Improvement Of Compliance

The relatively recent introduction of topical CAIs, PAs, and alpha agonists has made life easier for our glaucoma patients compared to those treated just 10 to 15 years ago. Maximal medical therapy is now a combination of the nonselective beta blocker timolol and topical CAI dorzolamide morning and night, a PA at night, and an alpha agonist twice a day, for a total of five drops in each eye over the course of the day. The number of drops has been almost halved compared to the previous use of twice-daily beta blockers, twice-daily epinephrine, and miotic agents four times per day. It is still not easy to be on this medical regimen!

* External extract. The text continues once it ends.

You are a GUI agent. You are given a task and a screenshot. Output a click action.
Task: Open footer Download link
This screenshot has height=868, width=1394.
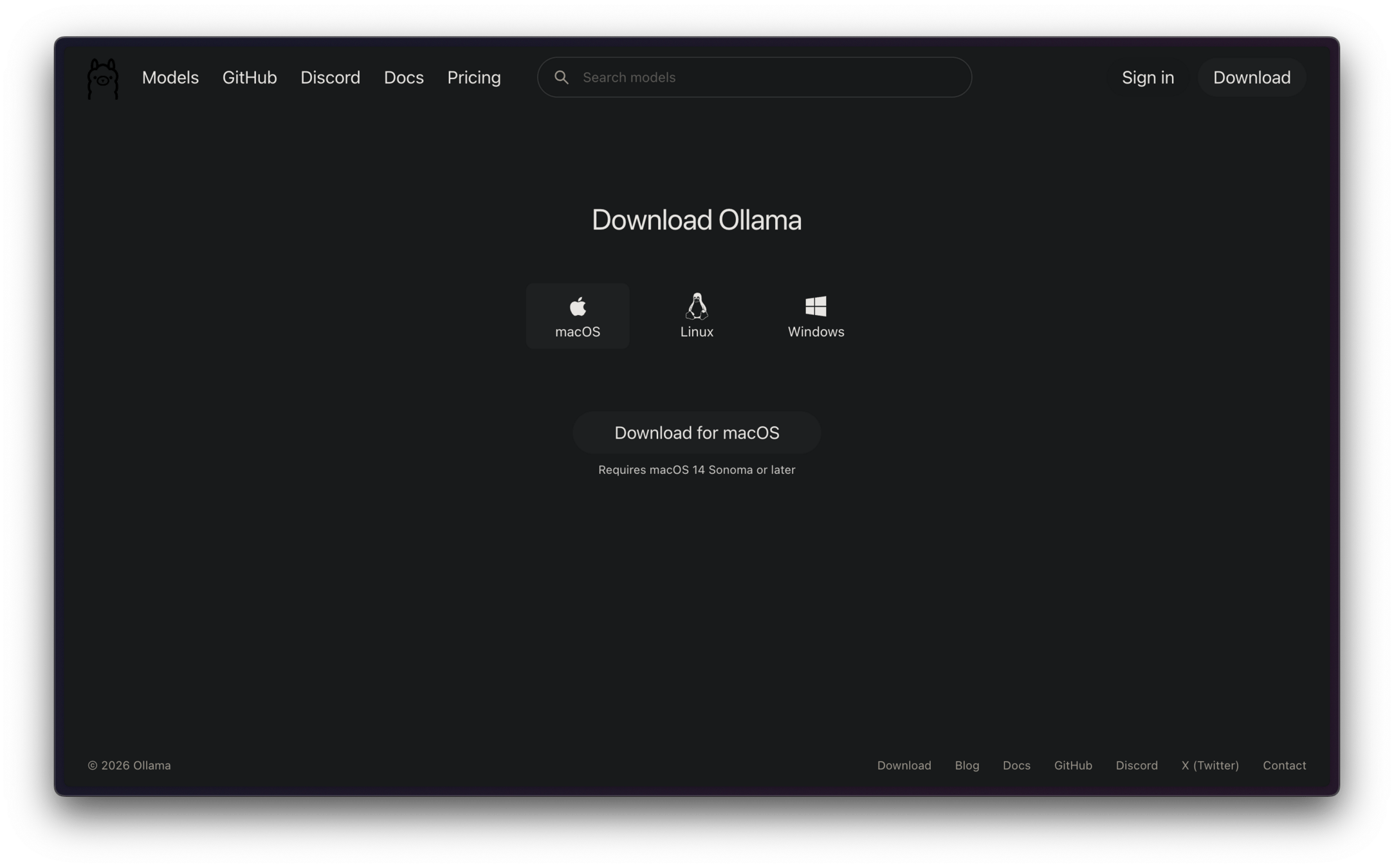[904, 765]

Even the most conscientious patient can forget when to take particular drops. In addition, most pharmacies print prescription instructions in small type that is often difficult for some glaucoma patients to read clearly. This has improved recently, with many pharmacies providing larger type when requested, but this is by no means universal. We have found that the use of a medication card along with specific verbal instruction enhances compliance. A recent study by Kharod et al.18 verified that written instructions improved patients' knowledge of their prescribed regimens. If the patient has a family member, friend, or health aide who will assist with drop instillation, make sure this party is present when the card is reviewed with the patient. The card includes the medication name and cap color, drop dosage and laterality, and specific times to take the medication. Patients may get anxious and worry that they are not spacing their medications properly during the day. By talking to the patient about daily waking, sleeping, and work activities, a reasonable schedule can be devised, and revised in the future if needed (figure 11.2).

Clinicians should ensure that patients know how to instill their eye drops. When prescribing a medication for the first time, or when faced with patients whose IOP does not improve despite seemingly adequate therapy, the clinician should have them demonstrate in the office how they administer the eye drops. This provides important information for the clinician and allows immediate feedback for the patient.